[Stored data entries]
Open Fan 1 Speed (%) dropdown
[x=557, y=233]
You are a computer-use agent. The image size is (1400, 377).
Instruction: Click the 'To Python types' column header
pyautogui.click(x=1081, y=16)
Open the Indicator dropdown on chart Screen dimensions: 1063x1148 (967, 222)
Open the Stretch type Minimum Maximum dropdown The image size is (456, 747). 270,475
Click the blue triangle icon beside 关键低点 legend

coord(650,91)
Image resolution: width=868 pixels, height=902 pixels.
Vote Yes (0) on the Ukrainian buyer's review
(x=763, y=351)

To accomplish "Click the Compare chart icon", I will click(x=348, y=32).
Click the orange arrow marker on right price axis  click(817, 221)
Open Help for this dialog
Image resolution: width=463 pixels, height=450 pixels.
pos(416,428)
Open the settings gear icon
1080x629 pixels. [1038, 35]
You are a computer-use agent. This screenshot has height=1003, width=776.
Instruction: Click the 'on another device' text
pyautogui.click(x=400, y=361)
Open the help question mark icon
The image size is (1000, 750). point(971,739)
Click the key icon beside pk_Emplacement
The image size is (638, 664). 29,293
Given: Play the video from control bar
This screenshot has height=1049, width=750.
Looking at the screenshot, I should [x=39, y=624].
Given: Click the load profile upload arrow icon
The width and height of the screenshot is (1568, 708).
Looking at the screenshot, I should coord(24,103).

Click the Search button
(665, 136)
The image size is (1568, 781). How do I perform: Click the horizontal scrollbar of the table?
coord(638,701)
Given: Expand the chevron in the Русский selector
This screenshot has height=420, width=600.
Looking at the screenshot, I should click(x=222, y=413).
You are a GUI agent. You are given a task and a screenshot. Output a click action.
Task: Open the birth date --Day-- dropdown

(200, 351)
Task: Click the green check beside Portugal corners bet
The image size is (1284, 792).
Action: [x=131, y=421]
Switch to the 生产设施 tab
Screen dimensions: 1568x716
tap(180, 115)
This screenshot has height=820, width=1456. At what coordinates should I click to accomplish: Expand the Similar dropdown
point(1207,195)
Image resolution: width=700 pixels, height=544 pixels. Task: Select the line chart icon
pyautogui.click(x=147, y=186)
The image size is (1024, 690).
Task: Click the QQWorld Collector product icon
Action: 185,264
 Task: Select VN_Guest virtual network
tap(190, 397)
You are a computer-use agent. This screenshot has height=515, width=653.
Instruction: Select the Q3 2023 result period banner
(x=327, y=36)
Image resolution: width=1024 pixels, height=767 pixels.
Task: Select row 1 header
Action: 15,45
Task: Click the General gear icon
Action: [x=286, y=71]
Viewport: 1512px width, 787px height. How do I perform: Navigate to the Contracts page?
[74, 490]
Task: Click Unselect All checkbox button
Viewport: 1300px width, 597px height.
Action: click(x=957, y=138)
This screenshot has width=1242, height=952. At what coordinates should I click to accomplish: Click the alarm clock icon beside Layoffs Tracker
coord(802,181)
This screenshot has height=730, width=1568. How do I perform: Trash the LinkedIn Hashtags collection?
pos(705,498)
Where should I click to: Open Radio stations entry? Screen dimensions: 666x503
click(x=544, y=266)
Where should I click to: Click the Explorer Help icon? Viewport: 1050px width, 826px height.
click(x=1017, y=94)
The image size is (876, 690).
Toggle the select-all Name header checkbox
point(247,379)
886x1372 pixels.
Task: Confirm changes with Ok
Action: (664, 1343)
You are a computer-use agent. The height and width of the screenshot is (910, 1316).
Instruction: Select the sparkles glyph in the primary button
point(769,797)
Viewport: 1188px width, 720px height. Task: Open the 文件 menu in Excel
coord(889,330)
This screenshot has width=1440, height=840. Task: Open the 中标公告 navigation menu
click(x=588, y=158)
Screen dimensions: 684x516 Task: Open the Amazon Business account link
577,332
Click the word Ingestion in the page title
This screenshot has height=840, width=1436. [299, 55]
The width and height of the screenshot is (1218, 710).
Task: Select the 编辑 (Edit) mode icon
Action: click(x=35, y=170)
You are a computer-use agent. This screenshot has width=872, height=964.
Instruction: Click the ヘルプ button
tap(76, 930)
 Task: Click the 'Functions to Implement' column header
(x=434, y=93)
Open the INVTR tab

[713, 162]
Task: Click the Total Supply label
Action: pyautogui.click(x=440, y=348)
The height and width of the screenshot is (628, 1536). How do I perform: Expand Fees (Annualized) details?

- TASK REQUIREMENTS: The response must be an exact reproduction of all the entries.

- THE ANSWER:
Open Fan 1 Speed (%) dropdown
[x=557, y=233]
You are a computer-use agent. The image size is (1400, 377).
Instruction: Click the 'To Python types' column header
pyautogui.click(x=1081, y=16)
Open the Indicator dropdown on chart Screen dimensions: 1063x1148 (967, 222)
Open the Stretch type Minimum Maximum dropdown The image size is (456, 747). 270,475
Click the blue triangle icon beside 关键低点 legend

coord(650,91)
Image resolution: width=868 pixels, height=902 pixels.
Vote Yes (0) on the Ukrainian buyer's review
(x=763, y=351)

To accomplish "Click the Compare chart icon", I will click(x=348, y=32).
Click the orange arrow marker on right price axis  click(817, 221)
Open Help for this dialog
Image resolution: width=463 pixels, height=450 pixels.
pos(416,428)
Open the settings gear icon
1080x629 pixels. [1038, 35]
You are a computer-use agent. This screenshot has height=1003, width=776.
Instruction: Click the 'on another device' text
pyautogui.click(x=400, y=361)
Open the help question mark icon
The image size is (1000, 750). point(971,739)
Click the key icon beside pk_Emplacement
The image size is (638, 664). 29,293
Given: Play the video from control bar
This screenshot has height=1049, width=750.
Looking at the screenshot, I should [x=39, y=624].
Given: Click the load profile upload arrow icon
The width and height of the screenshot is (1568, 708).
Looking at the screenshot, I should coord(24,103).

Click the Search button
(665, 136)
The image size is (1568, 781). How do I perform: Click the horizontal scrollbar of the table?
coord(638,701)
Given: Expand the chevron in the Русский selector
This screenshot has height=420, width=600.
Looking at the screenshot, I should click(x=222, y=413).
You are a GUI agent. You are given a task and a screenshot. Output a click action.
Task: Open the birth date --Day-- dropdown

(200, 351)
Task: Click the green check beside Portugal corners bet
The image size is (1284, 792).
Action: [x=131, y=421]
Switch to the 生产设施 tab
Screen dimensions: 1568x716
tap(180, 115)
This screenshot has height=820, width=1456. At what coordinates should I click to accomplish: Expand the Similar dropdown
point(1207,195)
Image resolution: width=700 pixels, height=544 pixels. Task: Select the line chart icon
pyautogui.click(x=147, y=186)
The image size is (1024, 690).
Task: Click the QQWorld Collector product icon
Action: 185,264
 Task: Select VN_Guest virtual network
tap(190, 397)
You are a computer-use agent. This screenshot has height=515, width=653.
Instruction: Select the Q3 2023 result period banner
(x=327, y=36)
Image resolution: width=1024 pixels, height=767 pixels.
Task: Select row 1 header
Action: 15,45
Task: Click the General gear icon
Action: [x=286, y=71]
Viewport: 1512px width, 787px height. How do I perform: Navigate to the Contracts page?
[74, 490]
Task: Click Unselect All checkbox button
Viewport: 1300px width, 597px height.
Action: click(x=957, y=138)
This screenshot has width=1242, height=952. At what coordinates should I click to accomplish: Click the alarm clock icon beside Layoffs Tracker
coord(802,181)
This screenshot has height=730, width=1568. How do I perform: Trash the LinkedIn Hashtags collection?
pos(705,498)
Where should I click to: Open Radio stations entry? Screen dimensions: 666x503
click(x=544, y=266)
Where should I click to: Click the Explorer Help icon? Viewport: 1050px width, 826px height.
click(x=1017, y=94)
The image size is (876, 690).
Toggle the select-all Name header checkbox
point(247,379)
886x1372 pixels.
Task: Confirm changes with Ok
Action: (664, 1343)
You are a computer-use agent. The height and width of the screenshot is (910, 1316).
Instruction: Select the sparkles glyph in the primary button
point(769,797)
Viewport: 1188px width, 720px height. Task: Open the 文件 menu in Excel
coord(889,330)
This screenshot has width=1440, height=840. Task: Open the 中标公告 navigation menu
click(x=588, y=158)
Screen dimensions: 684x516 Task: Open the Amazon Business account link
577,332
Click the word Ingestion in the page title
This screenshot has height=840, width=1436. [299, 55]
The width and height of the screenshot is (1218, 710).
Task: Select the 编辑 (Edit) mode icon
Action: click(x=35, y=170)
You are a computer-use agent. This screenshot has width=872, height=964.
Instruction: Click the ヘルプ button
tap(76, 930)
 Task: Click the 'Functions to Implement' column header
(x=434, y=93)
Open the INVTR tab

[713, 162]
Task: Click the Total Supply label
Action: pyautogui.click(x=440, y=348)
The height and width of the screenshot is (628, 1536). How do I perform: Expand Fees (Annualized) details?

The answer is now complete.